Resources for de novo transcript assembly
The de novo assembly algorithm is a generic tool in the QIAGEN CLC Genomics Workbench and is equally applicable to transcript and genome assemblies. QIAGEN CLC Workbenches come with ready-to-use resources for reference (the manual) and quick start (the tutorial), in addition to detailed discussions in the form of whitepapers and application notes.
The de novo assembly section of the QIAGEN CLC Genomics Workbench manual contains a ‘best practices’ section on how to obtain the best results by 1) preparing high-quality input data and monitoring quality control output, 2) setting parameters of the de novo assembly algorithm, and 3) evaluating the quality of the assembly and refining it.

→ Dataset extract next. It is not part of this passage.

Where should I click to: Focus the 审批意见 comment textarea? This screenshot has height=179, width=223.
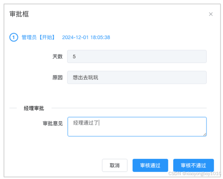point(137,127)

The de novo assembly tutorial provides a step-by-step guide to performing de novo assembly, using a bacterial genome as an example. In addition to quality-control monitoring and de novo assembly parameter settings, the tutorial explains the value of mapping reads back to contig. This allows the interrogation of the read mapping for ‘broken pairs’, or paired-end reads that have the same original molecule in the library, but end up in separate contigs, indicating problems with those contigs.

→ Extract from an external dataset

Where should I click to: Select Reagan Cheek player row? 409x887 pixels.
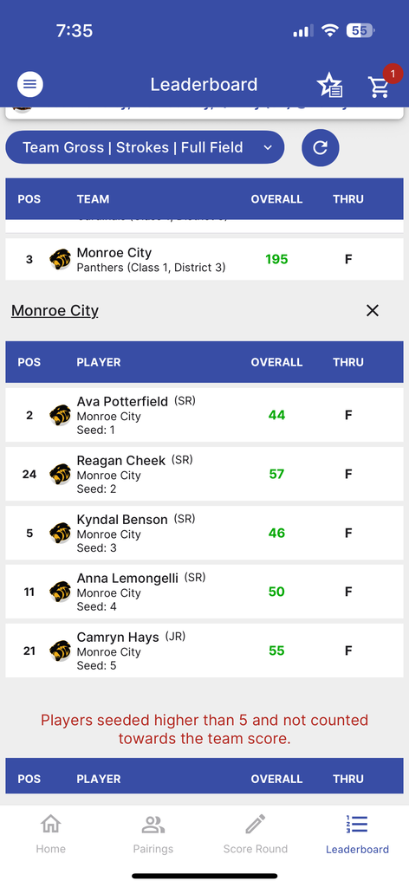205,474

The CLC de novo assembly whitepaper contains the details of the implementation of the algorithm, in addition to many benchmarks.
The de novo assembler tool of the QIAGEN CLC Genomics Workbench is an easy-to-use, versatile and computationally efficient tool with applications in transcript assembly for plant genomics, and discovery of new lncRNAs and RNA viruses.
Honaas, L.A. et al. (2016) Selecting superior de novo transcriptome assemblies: Lessons learned by leveraging the best plant genome. PLoS ONE 11(1): e0146062.
Stough, J. et al. (2018) Diversity of active viral infections within the Sphagnum microbiome. Applied and environmental microbiology 84(23), e01124-18.
Valenzuela-Muñoz, V. et al. (2019) Comparative modulation of lncRNAs in wild-type and rag1-heterozygous mutant zebrafish exposed to immune challenge with spring viraemia of carp virus (SVCV). Sci Rep 9: 14174.
Vendramin, V. et al. (2019) Genomic tools for durum wheat breeding: de novo assembly of Svevo transcriptome and SNP discovery in elite germplasm. BMC Genomics 20: 278.